*** Opening Information given ***

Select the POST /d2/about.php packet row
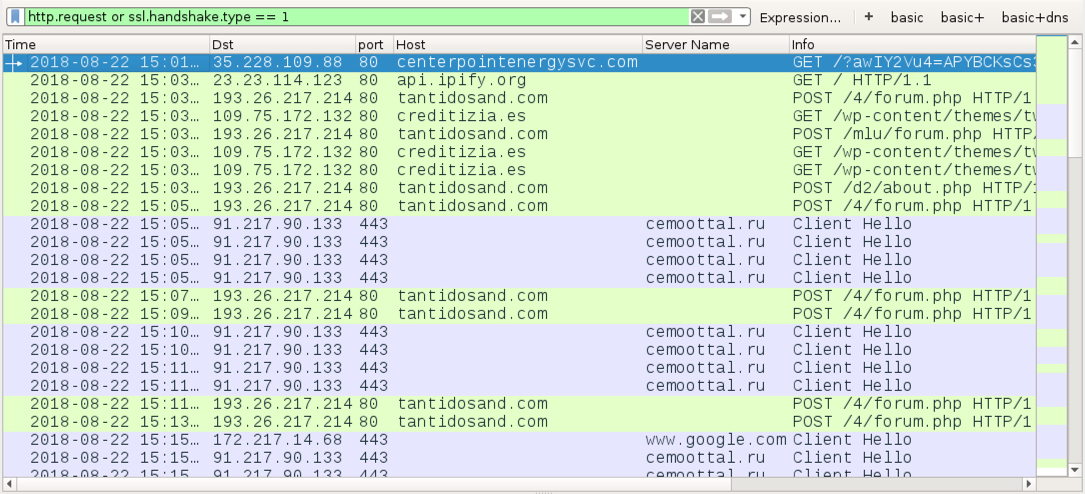This screenshot has width=1085, height=494. tap(520, 188)
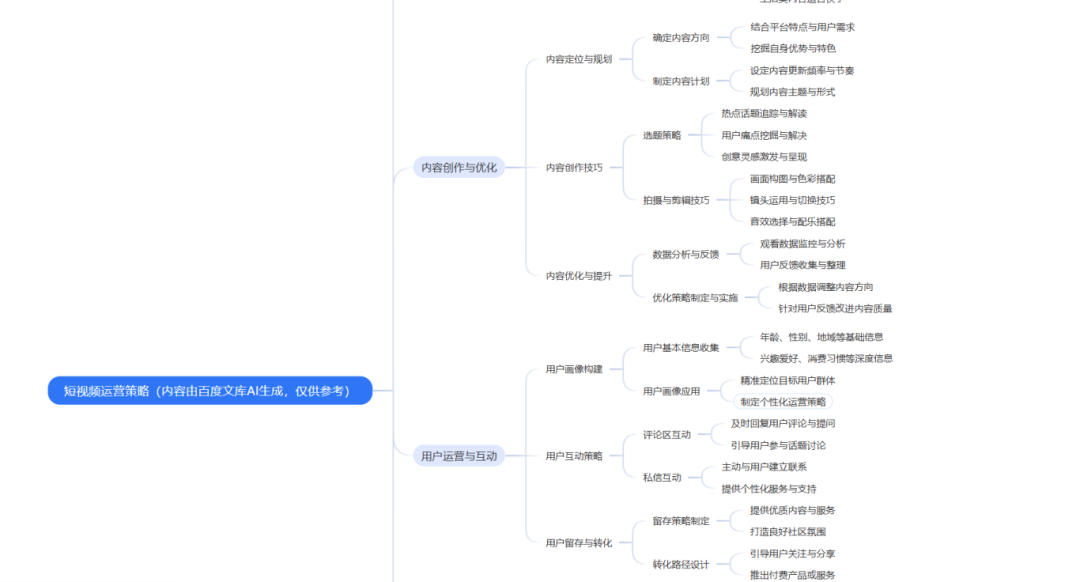Select the 画面构图与色彩搭配 leaf node
Image resolution: width=1080 pixels, height=582 pixels.
click(x=793, y=180)

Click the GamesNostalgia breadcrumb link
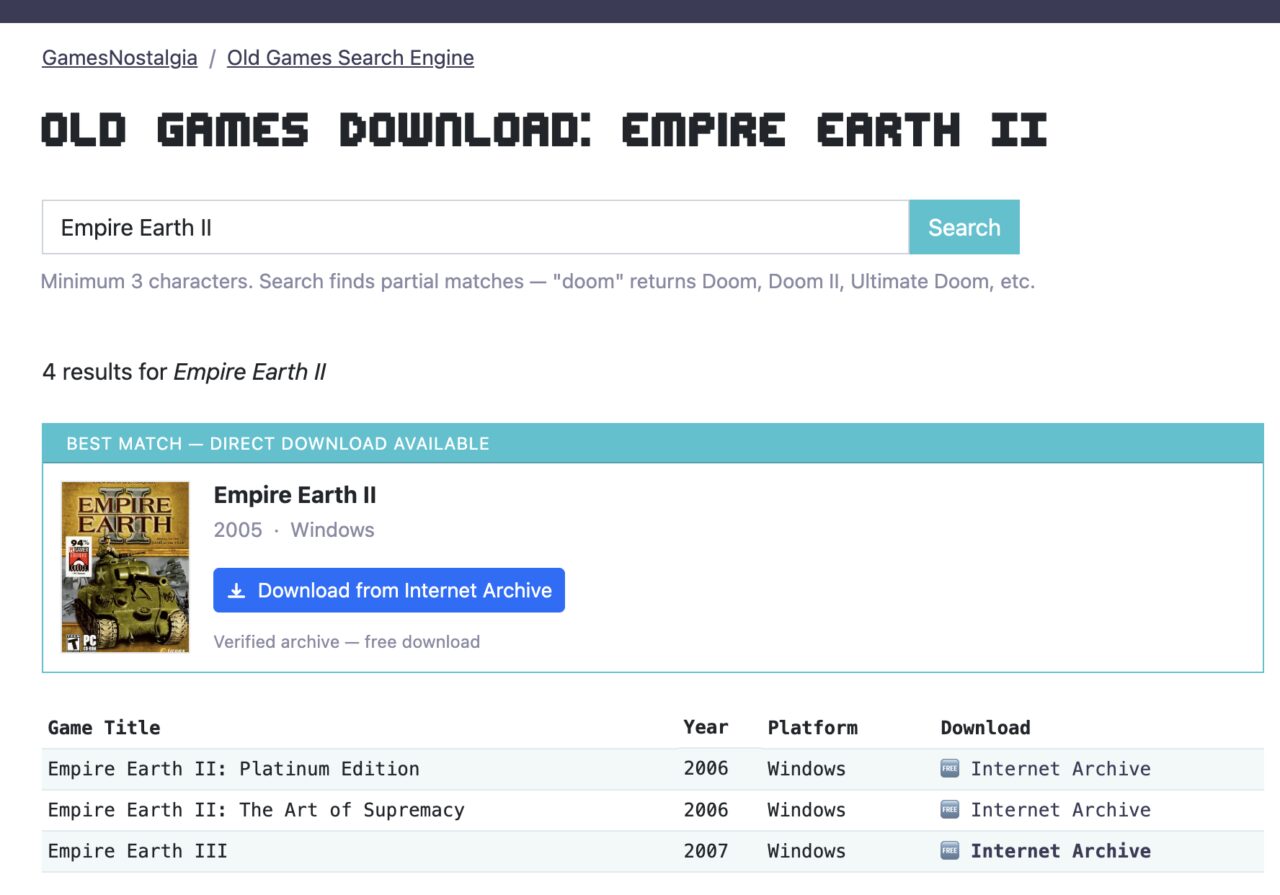click(x=119, y=58)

*** Closing Information given ***

▶ _What this task involves_
Could you output every record above exactly as it appears, without the pictures?

▶ _Result for this exercise_
Select the POST /d2/about.php packet row
This screenshot has width=1085, height=494. tap(520, 188)
Select the 画面构图与色彩搭配 leaf node
Image resolution: width=1080 pixels, height=582 pixels.
click(x=793, y=180)

Click the GamesNostalgia breadcrumb link
click(x=119, y=58)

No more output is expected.